Generally speaking, we think of intestinal disease as being either inflammatory or stricturing, with stricturing being the consequence of previous, usually repeated episodes of inflammation. Just like one would get a scar on an area of your skin that is repetitively injured with say something like a wire brush scraping the skin, similarly the intestine will scar. Over time, scars contract or shrink (that is why scars usually become less prominent with time) but in the case of a circular structure like the bowel, that scar creates a tightening of the intestinal “tube” that can result in blockage due to the scar. However, inflammation (prior to scarring) can also cause a tightening of the bowel lumen that would result in very similar symptoms by the patient. In other words, both scarring or excessive inflammation can cause pain and symptoms of obstruction, such as vomiting, abdominal bloating and a sense of feeling excessively full after eating.

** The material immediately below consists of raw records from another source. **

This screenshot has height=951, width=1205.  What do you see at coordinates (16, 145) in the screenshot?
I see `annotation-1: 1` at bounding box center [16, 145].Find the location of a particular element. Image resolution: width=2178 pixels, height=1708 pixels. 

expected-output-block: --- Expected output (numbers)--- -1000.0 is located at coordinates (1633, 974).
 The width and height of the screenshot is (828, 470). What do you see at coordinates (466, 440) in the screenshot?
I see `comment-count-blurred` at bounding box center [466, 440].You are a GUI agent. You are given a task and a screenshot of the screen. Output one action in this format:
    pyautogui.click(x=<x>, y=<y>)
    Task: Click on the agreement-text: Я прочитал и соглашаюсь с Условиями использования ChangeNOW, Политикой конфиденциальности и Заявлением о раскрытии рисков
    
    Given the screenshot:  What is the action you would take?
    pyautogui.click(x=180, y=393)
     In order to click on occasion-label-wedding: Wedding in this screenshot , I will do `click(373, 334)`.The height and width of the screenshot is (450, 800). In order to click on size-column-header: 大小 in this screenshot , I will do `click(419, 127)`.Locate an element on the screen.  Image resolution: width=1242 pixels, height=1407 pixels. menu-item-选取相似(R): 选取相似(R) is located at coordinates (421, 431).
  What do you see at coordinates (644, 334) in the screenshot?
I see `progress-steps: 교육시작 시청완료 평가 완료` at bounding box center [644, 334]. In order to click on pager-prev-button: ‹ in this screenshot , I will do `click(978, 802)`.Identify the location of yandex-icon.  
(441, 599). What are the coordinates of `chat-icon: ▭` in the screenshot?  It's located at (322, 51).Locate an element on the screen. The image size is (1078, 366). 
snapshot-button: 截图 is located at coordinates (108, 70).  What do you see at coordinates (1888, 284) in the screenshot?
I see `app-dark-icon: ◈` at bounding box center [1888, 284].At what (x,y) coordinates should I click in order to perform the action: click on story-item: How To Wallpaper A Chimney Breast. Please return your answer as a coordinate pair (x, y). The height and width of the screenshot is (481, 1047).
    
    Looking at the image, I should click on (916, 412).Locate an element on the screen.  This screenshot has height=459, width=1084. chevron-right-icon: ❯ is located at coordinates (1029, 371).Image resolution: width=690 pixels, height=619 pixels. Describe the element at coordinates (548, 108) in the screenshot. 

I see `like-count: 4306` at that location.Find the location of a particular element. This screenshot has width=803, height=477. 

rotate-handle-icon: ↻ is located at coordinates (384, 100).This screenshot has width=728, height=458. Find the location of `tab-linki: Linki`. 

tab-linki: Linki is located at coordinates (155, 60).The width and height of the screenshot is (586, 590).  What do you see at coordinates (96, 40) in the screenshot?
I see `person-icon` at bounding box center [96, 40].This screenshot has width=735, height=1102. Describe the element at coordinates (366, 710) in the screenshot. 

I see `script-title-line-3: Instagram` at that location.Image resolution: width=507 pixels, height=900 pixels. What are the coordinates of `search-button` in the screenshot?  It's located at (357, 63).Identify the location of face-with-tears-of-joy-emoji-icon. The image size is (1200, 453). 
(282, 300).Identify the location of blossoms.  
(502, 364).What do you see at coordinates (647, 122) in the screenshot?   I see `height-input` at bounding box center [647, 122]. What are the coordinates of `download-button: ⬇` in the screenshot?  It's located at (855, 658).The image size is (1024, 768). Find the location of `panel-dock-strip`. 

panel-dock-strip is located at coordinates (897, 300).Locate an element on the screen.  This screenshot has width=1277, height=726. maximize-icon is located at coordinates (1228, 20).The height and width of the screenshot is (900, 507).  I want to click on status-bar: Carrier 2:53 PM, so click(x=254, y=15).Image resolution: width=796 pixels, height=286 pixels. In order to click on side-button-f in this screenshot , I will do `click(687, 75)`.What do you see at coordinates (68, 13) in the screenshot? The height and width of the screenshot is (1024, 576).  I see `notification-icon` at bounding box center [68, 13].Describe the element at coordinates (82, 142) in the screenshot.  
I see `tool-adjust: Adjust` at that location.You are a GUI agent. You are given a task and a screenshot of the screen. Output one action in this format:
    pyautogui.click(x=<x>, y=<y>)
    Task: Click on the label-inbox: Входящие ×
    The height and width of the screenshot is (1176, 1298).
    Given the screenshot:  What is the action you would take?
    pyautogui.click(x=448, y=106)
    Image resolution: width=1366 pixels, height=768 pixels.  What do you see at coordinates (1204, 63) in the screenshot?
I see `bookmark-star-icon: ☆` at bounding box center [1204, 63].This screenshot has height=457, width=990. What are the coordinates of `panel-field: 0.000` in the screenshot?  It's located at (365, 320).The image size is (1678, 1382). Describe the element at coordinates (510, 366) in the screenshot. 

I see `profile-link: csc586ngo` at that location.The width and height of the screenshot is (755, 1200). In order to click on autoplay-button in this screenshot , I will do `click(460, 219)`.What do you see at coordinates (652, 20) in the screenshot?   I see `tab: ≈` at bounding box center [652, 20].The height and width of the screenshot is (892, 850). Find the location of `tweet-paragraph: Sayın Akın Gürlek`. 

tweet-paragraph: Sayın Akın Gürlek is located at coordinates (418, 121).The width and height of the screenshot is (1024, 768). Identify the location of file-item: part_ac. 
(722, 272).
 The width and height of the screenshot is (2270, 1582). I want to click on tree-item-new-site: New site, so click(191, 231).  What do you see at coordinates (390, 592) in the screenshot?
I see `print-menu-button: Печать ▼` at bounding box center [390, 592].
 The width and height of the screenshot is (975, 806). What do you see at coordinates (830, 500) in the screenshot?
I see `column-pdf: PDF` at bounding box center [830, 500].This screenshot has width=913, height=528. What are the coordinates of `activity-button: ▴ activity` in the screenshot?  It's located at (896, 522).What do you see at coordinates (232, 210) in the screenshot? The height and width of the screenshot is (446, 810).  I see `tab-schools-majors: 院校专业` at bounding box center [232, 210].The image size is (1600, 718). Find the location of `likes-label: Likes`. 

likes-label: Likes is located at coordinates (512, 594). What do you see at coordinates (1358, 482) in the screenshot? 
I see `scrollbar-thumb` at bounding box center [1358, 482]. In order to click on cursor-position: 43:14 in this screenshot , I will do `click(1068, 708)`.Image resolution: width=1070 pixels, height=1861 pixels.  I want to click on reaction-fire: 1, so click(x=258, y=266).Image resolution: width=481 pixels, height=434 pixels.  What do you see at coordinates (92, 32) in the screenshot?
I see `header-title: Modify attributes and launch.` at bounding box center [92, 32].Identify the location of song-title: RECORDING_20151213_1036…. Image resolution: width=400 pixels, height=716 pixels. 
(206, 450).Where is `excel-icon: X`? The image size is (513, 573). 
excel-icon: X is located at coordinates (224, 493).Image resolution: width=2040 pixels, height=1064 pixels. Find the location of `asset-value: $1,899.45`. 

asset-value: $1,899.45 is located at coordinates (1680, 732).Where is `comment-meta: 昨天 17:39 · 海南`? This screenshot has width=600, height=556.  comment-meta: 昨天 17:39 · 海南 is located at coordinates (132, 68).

If the obstruction is due to inflammation, drugs that suppress inflammation, like TNF antagonists or prednisone will work. But these drugs do not work with scarring that is essentially irreversible. An operation should really be done for scarring resulting in obstructive symptoms and is uncommonly done for inflammation causing obstruction, since medicines help that. If one has both, then just a little bit of inflammation can take what is already a pretty tight, scarred down bowel, that is “just making it” with passage of food stuffs and quickly become totally obstructing. However, in such circumstances the inflammation plays a relatively small role and surgery should be done to remove the stricture.

Using antinflammatories (like low dose prednisone) is sometimes done in such circumstances to simply to keep the patient out of obstruction, allowing them to eat and maintain nutrition but get them to the operating room in a reasonable time frame to resect the scarred bowel, which is the major reason for the obstruction.

Thank you to Dr. Koltun for his time and expertise!